Bonhoeffer remarks how this was rectified by Martin Luther at the Reformation, when he brought Christianity "out of the cloister." However, he thinks that subsequent generations have again cheapened the preaching of the forgiveness of sins, and this has seriously weakened the church: "The price we are having to pay today in the shape of the collapse of the organised church is only the inevitable consequence of our policy of making grace available to all at too low a cost. We gave away the word and sacraments wholesale, we baptised, confirmed, and absolved a whole nation without condition. Our humanitarian sentiment made us give that which was holy to the scornful and unbelieving... But the call to follow Jesus in the narrow way was hardly ever heard."

== Influence ==
The Cost of Discipleship has been widely read by both conservative and liberal Christians and is still read and quoted today. Eberhard Bethge has argued that Bonhoeffer's writings, which culminated in the Ethics and Letters and Papers from Prison, form a seamless continuity, stretching back at least as far as The Cost of Discipleship.

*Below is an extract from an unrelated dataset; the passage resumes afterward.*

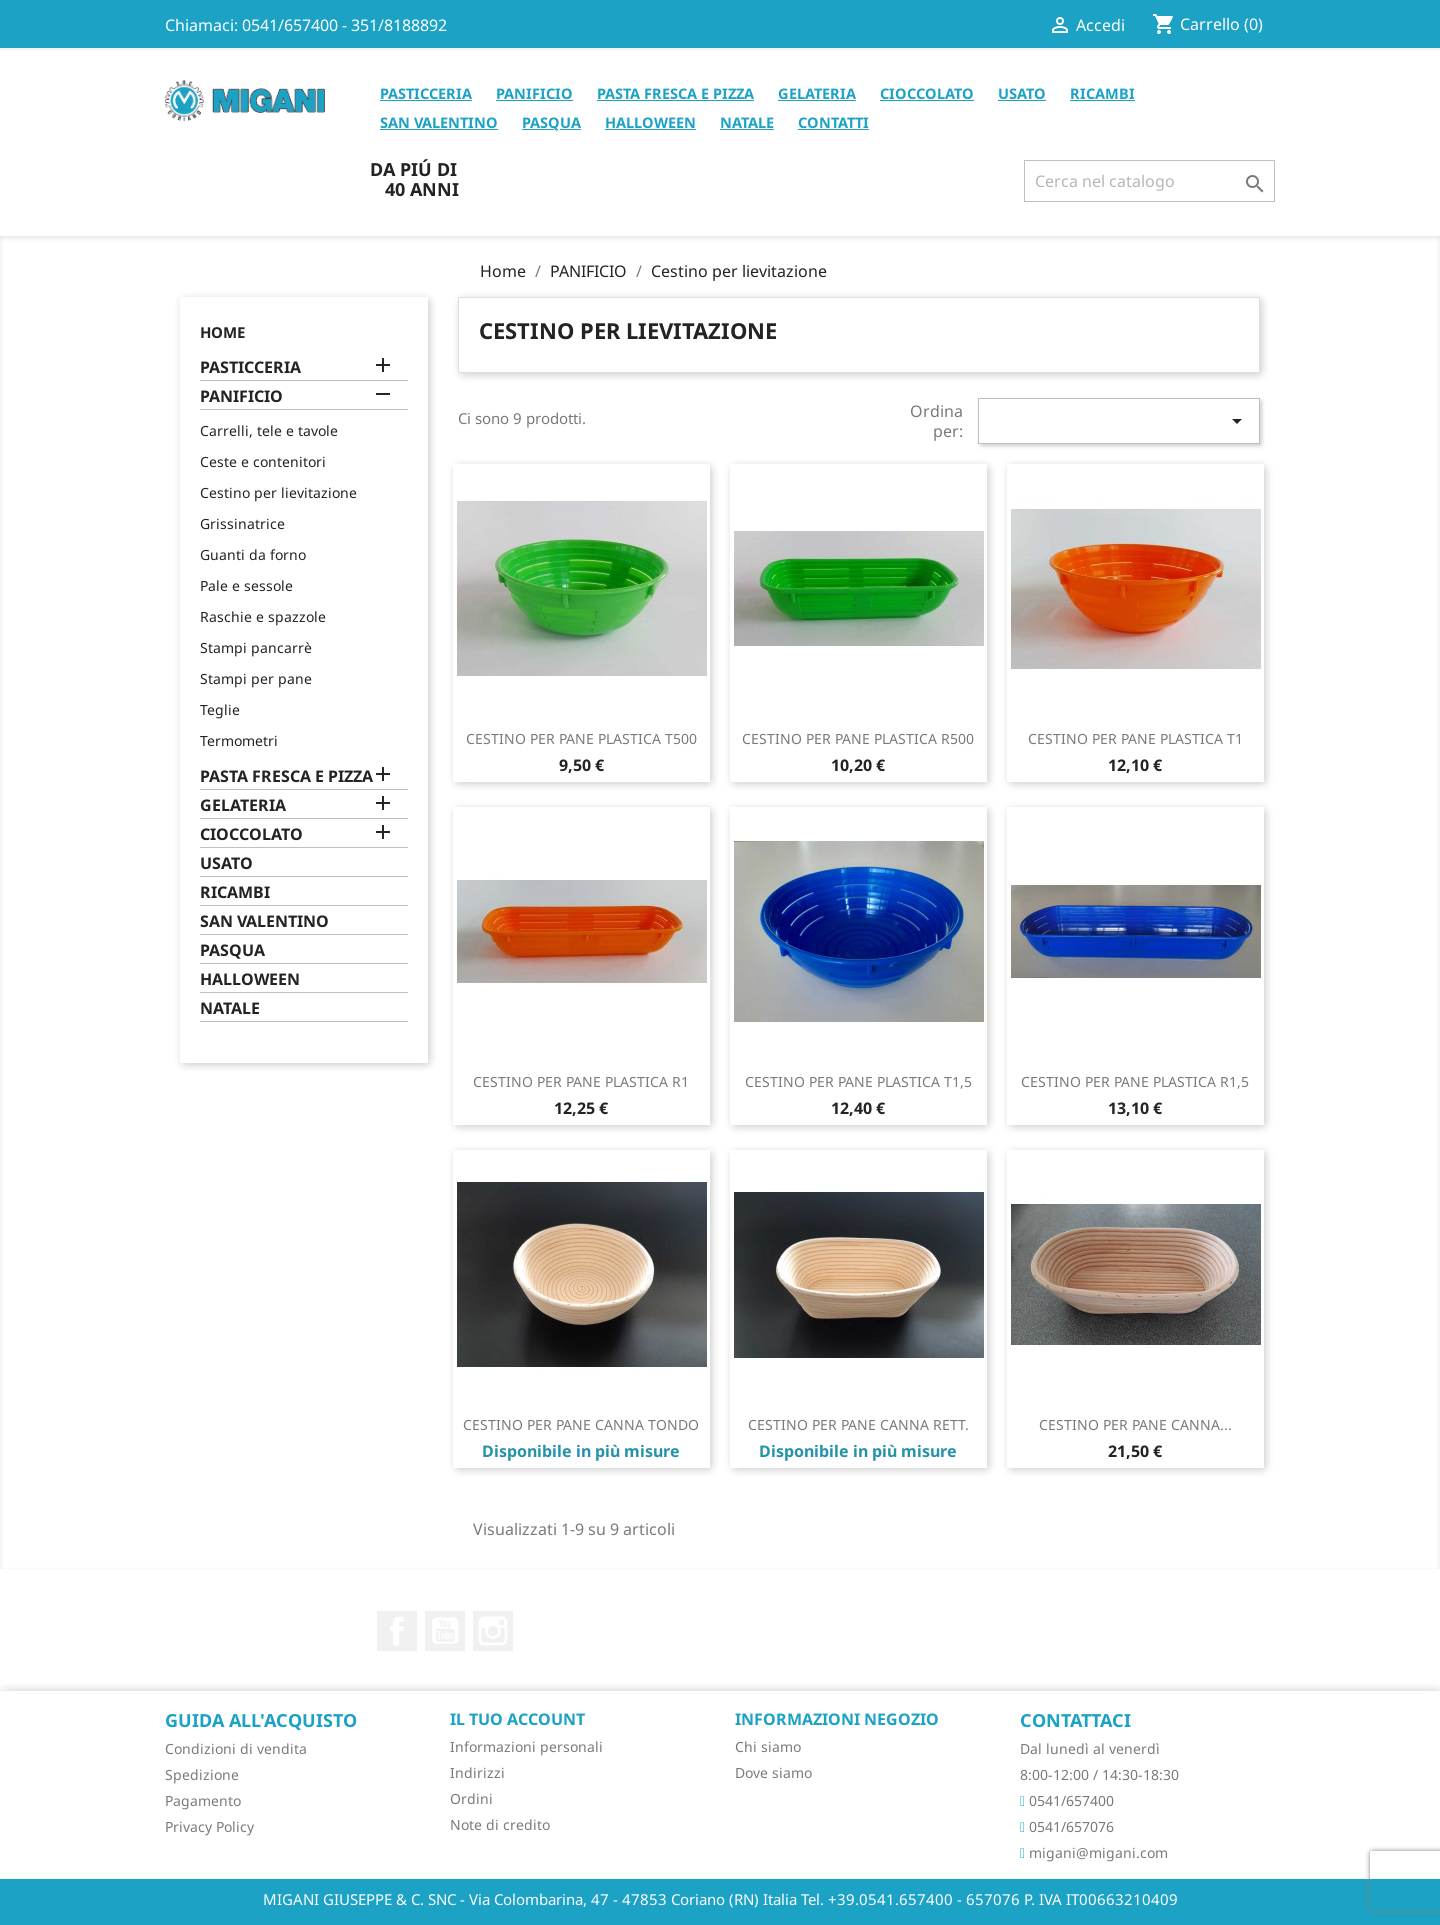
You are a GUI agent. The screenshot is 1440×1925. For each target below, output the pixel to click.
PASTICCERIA (426, 93)
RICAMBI (1102, 93)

The term "cheap grace" was coined by Adam Clayton Powell Sr., pastor of Abyssinian Baptist Church in Harlem, New York. Bonhoeffer attended the church while at Union Theological Seminary, and for a season he taught Sunday School there. Bonhoeffer benefited from the protest culture of the African American church and gleaned from it social gospel elements that he would take with him back to Germany. The anti-temporal power ethic would aid him to resist the Nazi regime.

The notion of cheap grace has been used by Mike Lofgren to criticize the increasing dominance of the Christian right over the Republican Party coupled with what he saw as an increasing disregard within the party for other values:

But there is another, uniquely religious aspect that also comes into play: the predilection of fundamentalist denominations to believe in practice, even if not entirely in theory, in the doctrine of “cheap grace,” a derisive term coined by the theologian Dietrich Bonhoeffer. By that he meant the inclination of some religious adherents to believe that once they had been “saved,” not only would all past sins be wiped away, but future ones, too—so one could pretty much behave as before. Cheap grace is a divine get-out-of-jail-free card. Hence, the tendency of the religious base of the Republican Party to cut some slack for the peccadilloes of candidates who claim to have been washed in the blood of the Lamb and reborn to a new and more Christian life. The religious right is willing to overlook a politician’s individual foibles, no matter how poor an example he or she may make, if they publicly identify with fundamentalist values.

Similarly, Katelyn Beatty of Christianity Today warns against the Christian use of cheap grace in excusing powerful men guilty of sexual assault.